Things are coming together. One of the diaries that appeared from nowhere has many answers. I've spent numerous periods sobbing, as well as at least getting in the direction of anger as I read this diary that gives me a timeline for much of what happened in terms of when my parents found out and the seeming flurry of activity and my mother crying with my grandmother as she told why we'd have a sitter at home effective immediately. Yet within 3 days of all this drama I was left alone with my grandfather.My sister was kept away for about 3 months. Guess 6 months is old enough to defend yourself. I'm glad I've never seen this journal before because it is not easy reading.
As I go through this more memories come back (both the diary and the tape).

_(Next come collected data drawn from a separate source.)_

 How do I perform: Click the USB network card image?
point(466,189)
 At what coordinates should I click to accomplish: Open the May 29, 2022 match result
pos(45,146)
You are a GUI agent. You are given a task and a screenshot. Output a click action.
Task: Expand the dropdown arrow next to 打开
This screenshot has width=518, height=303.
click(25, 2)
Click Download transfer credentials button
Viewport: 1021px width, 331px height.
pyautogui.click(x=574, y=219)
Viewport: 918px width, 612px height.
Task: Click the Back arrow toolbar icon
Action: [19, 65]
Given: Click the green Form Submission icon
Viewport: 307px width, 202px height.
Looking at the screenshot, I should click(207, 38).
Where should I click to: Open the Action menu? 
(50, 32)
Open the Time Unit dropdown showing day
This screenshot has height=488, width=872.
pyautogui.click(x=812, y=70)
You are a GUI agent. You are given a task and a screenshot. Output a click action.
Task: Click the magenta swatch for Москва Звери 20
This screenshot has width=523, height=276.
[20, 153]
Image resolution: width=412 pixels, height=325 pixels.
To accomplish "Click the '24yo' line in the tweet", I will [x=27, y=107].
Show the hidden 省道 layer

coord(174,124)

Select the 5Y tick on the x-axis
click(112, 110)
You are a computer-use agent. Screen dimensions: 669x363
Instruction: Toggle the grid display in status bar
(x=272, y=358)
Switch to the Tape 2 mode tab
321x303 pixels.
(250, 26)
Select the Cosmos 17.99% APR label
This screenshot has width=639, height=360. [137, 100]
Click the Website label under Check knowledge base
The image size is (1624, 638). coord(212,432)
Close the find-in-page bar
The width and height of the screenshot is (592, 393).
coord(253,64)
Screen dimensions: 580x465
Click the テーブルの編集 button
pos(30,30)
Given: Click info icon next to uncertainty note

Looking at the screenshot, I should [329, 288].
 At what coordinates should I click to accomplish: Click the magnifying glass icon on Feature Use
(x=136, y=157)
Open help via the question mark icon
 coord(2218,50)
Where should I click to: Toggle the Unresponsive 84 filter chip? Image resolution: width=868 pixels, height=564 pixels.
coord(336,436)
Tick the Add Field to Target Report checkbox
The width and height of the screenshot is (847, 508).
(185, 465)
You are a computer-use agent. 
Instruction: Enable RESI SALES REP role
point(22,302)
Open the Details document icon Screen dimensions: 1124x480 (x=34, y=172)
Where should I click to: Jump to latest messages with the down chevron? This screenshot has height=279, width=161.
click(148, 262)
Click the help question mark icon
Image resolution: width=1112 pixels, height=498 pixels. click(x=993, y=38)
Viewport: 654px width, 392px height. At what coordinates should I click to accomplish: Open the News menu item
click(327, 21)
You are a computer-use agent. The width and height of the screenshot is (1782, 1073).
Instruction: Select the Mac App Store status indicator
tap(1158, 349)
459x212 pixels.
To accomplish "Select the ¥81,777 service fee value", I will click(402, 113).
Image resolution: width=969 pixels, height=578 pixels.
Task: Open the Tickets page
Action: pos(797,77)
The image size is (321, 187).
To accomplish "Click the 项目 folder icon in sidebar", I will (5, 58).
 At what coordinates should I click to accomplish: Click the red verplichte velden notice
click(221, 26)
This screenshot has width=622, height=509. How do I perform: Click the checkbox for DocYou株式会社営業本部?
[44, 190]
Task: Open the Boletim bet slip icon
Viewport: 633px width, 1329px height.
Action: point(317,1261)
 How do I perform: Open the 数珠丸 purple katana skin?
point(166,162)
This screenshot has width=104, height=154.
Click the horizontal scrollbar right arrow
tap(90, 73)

I am starting to use the word "feel" but then don't get a feeling word out. So I'm going to have Dr. Mind explain what should be in my blanks.
This is just so incredibly hard so I have no idea about posting. Today it felt too hard but since I freaked out completely writing the last post and edited a bunch off and posted without looking I wanted to just say that I'm ok but this is beyond difficult. If I didn't have the diary I think I'd be sitting here waiting for something, but taking notes from it has brought a lot out.
I went for another long walk tonight. I discovered that in 90 minutes you can cover nearly the entire incorporated part of the town. I didn't go into development and the cemetery, otherwise I was out to the outer boundary, the right boundary (almost, didn't 'walk to it specifically) and the left boundary.
Someone is coming to buy my old mower in the mower. I hope I can sleep.
Be around as I can. This is so hard because I just can't share it all. There are a lot of things that need to stay between Dr. Mind and I and as more comes out I seem to be more and more upset and occasionally I say something that should be angry except that I know that emotion should be there and instead I have no real emotion. Sarcasm in my notes sometimes, but I think I'm on the brink of learning angry. This is going to make Monday's counseling hard.
Please pray that I can eat. I just don't want to and today I've had a few glasses of milk (the only thing that is good), a yogurt cup at 4 AM when the cat demanded breakfast, a few spoonfuls of macaroni salad and a few peanut butter crackers. Oh, and a banana. Not good.
Anyway, I'm going to see if I can get to a point in this diary where I can put it down without having more nightmares.